Let us now consider a binary classification task. Our training data is denoted as the set \({\bf T}\), where

\[{\bf T} = \lbrace (x_i,y_i)| i=1,...,N \rbrace\]Our data vector \({\bf y}\) can have two outcomes, \(y_k= 0 \text{ or } 1\). Let us call the outcome with a +1 value, be the positive value while the 0 is called the negative value.

- Accuracy
- Precision
- Recall
- The F Metric
- The ROC curve
- The link between accuracy, recall and precision

For our binary classifier model trained on \(T\) is denoted as \(\hat{g}_T.\) The number of positive samples in \(T\) is \(N_p\), while the number of negative samples is \(N_n\).
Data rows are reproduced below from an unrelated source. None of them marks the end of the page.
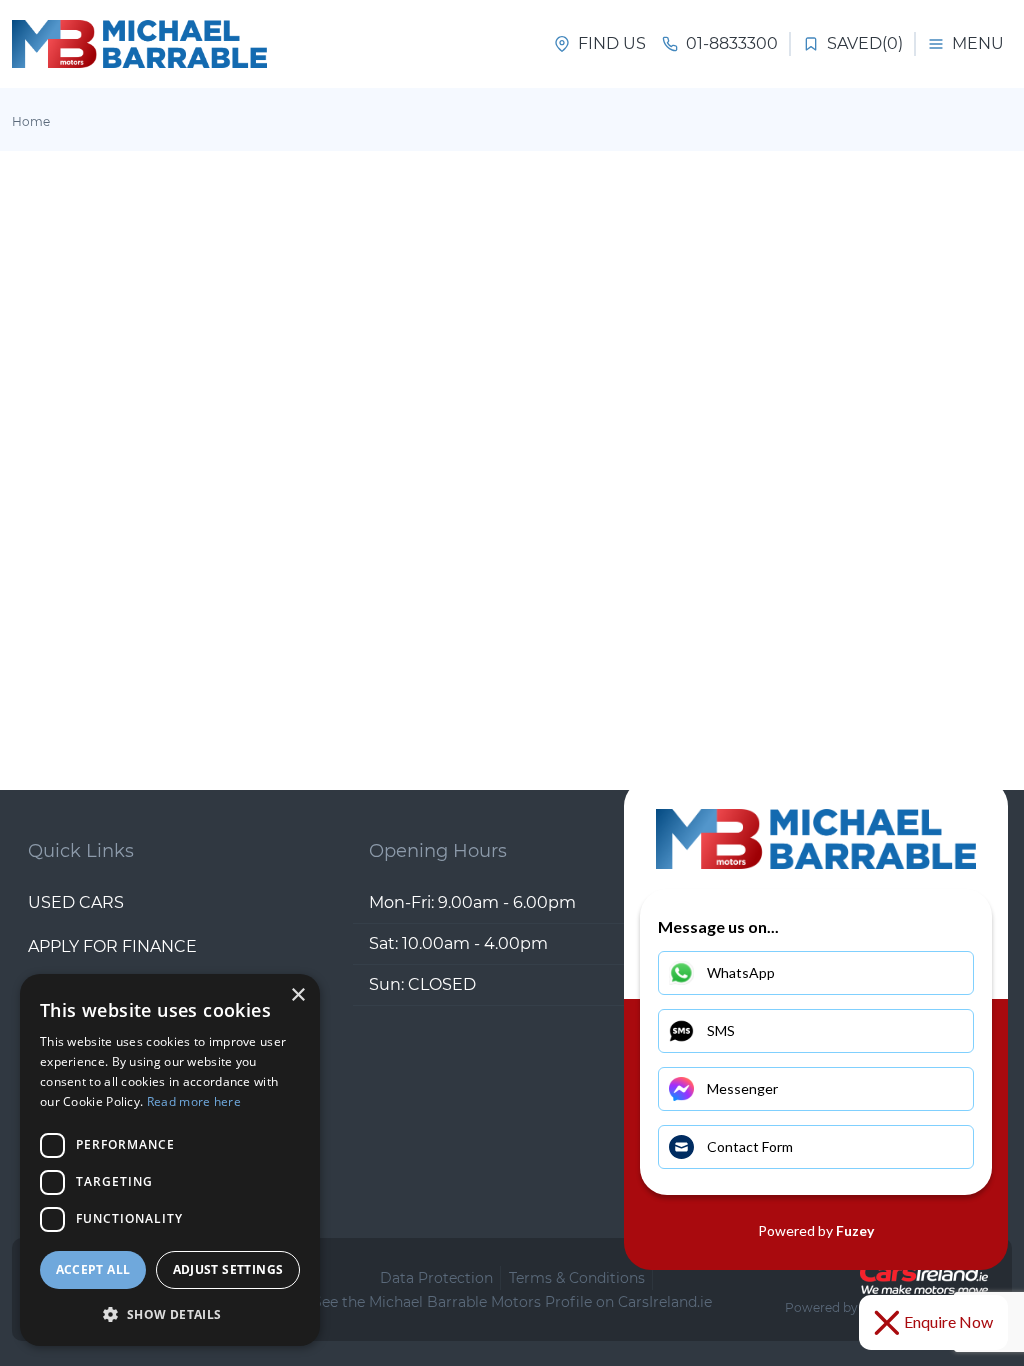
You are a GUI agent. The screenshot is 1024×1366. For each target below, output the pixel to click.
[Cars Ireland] (924, 1278)
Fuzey (855, 1230)
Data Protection (436, 1278)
The total number of samples is $N$,

\[\begin{align} N &= N_p+N_n \\ T_p &= \text{ True Positives} \\ T_n &= \text{ True Negatives} \\ F_p &= \text{ False Positives} \\ F_n &= \text{ False Negatives} \\ N_p &= T_p+F_n \\ N_n &= T_n+F_p \\ N &= T_p+T_n+F_p+F_n. \end{align}\]Furthermore, we denote the estimates of \(N_p\) and \(N_n\) given by our classifier as \(\hat{N}_p\) and \(\hat{N}_n\), \(\hat{N}_p = \text{ Number of positive predictions by classifier}, \\ \hat{N}_n = \text{ Number of negative predictions by classifier}, \\ \hat{N}_p+\hat{N}_n = N.\)

With these definitions we have that the confusion matrix is defined as

\[C= \begin{bmatrix} T_p & F_p\\ F_n & T_n \end{bmatrix}\]when we divide \(C\) by the number of samples, then we can give the confusion matrix a probabilistic interpretation

\[\mathcal{C}= \begin{bmatrix} P({\bf \hat{y}}={\bf 1}|{\bf y}={\bf 1},\hat{g}_T) & P({\bf \hat{y}}={\bf 1}|{\bf y}={\bf 0},\hat{g}_T)\\ P({\bf \hat{y}}={\bf 0}|{\bf y}={\bf 1},\hat{g}_T) & P({\bf \hat{y}}={\bf 0}|{\bf y}={\bf 0},\hat{g}_T) \end{bmatrix}\]In the special case that our classifier doesn’t make any mistakes, the false negatives and positives are zero, therefore

\[C_{\text{Perfect}}= \begin{bmatrix} T_p & 0\\ 0 & T_n \end{bmatrix}\]In the other extreme where the classifier doesn’t make any correct classifications we have

\[\mathcal{C}_{\text{Terrible}}= \begin{bmatrix} 0 & F_p\\ F_n & 0 \end{bmatrix}\]And in the case where the classifier is totally random,

\[\mathcal{C}_{\text{Random}}= \begin{bmatrix} \frac{1}{4} & \frac{1}{4}\\ \frac{1}{4} & \frac{1}{4} \end{bmatrix}\]How well did the classifier get the correct labels.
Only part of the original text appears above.